The fact that bedload transport is an inherently time-variant and location-sensitive fluvial process was revealed by systematic sampling, nine decades ago. Subsequent stream-wide measurements, that frequently incorporated lengthy collection periods, as well as the adoption of standardized sampling procedures, averaged out some temporal and spatial variability. However, continuous, highly resolved, long-period records of transport activity generated by active and passive bedload monitoring on diverse rivers have recently brought this variability into sharp focus. A defining characteristic of these ‘big data’ is that there are many possible bedload transport rates for each discharge and a wide range of discharges associated with each transport rate. Crucially, this incoherent scatter, which is generated by the various factors that affect bedload transport, can no longer be viewed as ‘noise’ that can be averaged out. We demonstrate that, even for small data sets, different methods of reporting and analyzing bedload transport records provide different perspectives on the bedload transport rate – flow relation. The inclusion/exclusion of zero values, present in all data that capture the intermittent nature of bedload transport, also affects the relation. To unlock the potential of big data and facilitate the development of bedload transport — flow relations from field measurements, it is essential to employ modes of analysis that are robust to outliers and do not assume associations between the independent and dependent variables are the same at all levels.

> [JOB]
Decide whether each statement below agrees with the bedload transport text, answering yes or no and quoting the deciding words from the text. (a) Systematic sampling revealed the time-variant and location-sensitive nature of bedload transport nine decades ago. (b) The scatter in the new long-period records can still be treated as noise that averages out. (c) Whether zero values are included makes no difference to the relation.

Saved data entries:
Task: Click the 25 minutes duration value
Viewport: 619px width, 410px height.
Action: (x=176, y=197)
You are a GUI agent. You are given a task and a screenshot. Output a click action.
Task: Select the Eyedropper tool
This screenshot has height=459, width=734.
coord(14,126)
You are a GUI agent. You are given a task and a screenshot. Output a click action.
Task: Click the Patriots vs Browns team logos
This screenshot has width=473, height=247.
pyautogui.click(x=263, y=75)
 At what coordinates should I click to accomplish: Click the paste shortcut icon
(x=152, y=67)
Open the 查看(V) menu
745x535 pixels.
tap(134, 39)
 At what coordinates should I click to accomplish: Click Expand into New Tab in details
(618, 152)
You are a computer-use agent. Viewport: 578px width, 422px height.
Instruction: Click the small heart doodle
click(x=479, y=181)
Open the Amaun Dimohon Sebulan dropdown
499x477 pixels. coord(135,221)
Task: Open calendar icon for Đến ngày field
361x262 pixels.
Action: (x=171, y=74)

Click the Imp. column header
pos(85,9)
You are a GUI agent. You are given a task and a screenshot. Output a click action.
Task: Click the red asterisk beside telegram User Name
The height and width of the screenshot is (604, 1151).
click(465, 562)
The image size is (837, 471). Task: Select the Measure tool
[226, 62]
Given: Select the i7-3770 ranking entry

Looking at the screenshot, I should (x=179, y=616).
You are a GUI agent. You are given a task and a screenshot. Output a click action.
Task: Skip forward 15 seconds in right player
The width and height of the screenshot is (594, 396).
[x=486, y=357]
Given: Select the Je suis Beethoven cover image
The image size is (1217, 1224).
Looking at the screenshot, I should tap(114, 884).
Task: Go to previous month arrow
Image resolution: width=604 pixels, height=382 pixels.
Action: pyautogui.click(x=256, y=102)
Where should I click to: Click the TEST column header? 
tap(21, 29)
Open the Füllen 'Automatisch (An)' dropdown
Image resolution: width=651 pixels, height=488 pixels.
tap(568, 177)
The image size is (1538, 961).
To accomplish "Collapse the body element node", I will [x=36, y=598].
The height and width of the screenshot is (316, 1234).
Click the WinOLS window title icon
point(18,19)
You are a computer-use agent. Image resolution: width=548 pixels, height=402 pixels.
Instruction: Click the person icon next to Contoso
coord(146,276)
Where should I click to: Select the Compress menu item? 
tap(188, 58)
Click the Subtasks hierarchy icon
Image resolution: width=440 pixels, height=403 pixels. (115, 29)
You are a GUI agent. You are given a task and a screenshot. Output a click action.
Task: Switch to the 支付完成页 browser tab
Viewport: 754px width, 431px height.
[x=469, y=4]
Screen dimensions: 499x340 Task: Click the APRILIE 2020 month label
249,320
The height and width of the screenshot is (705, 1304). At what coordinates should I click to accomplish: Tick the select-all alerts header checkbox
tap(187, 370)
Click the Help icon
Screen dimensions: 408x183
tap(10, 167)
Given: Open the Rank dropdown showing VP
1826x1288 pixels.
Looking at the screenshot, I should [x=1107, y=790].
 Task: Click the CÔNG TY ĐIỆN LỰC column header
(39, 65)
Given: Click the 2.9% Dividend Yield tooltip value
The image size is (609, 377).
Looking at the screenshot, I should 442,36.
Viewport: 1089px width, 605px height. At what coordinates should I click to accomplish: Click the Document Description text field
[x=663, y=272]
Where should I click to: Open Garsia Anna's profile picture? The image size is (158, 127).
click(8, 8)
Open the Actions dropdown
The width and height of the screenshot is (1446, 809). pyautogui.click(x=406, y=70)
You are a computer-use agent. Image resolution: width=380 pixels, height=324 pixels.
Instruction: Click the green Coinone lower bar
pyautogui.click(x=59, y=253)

> [FULL OUTPUT]
(a) Yes: "The fact that bedload transport is an inherently time-variant and location-sensitive fluvial process was revealed by systematic sampling, nine decades ago."
(b) No: "Crucially, this incoherent scatter, which is generated by the various factors that affect bedload transport, can no longer be viewed as ‘noise’ that can be averaged out."
(c) No: "The inclusion/exclusion of zero values, present in all data that capture the intermittent nature of bedload transport, also affects the relation."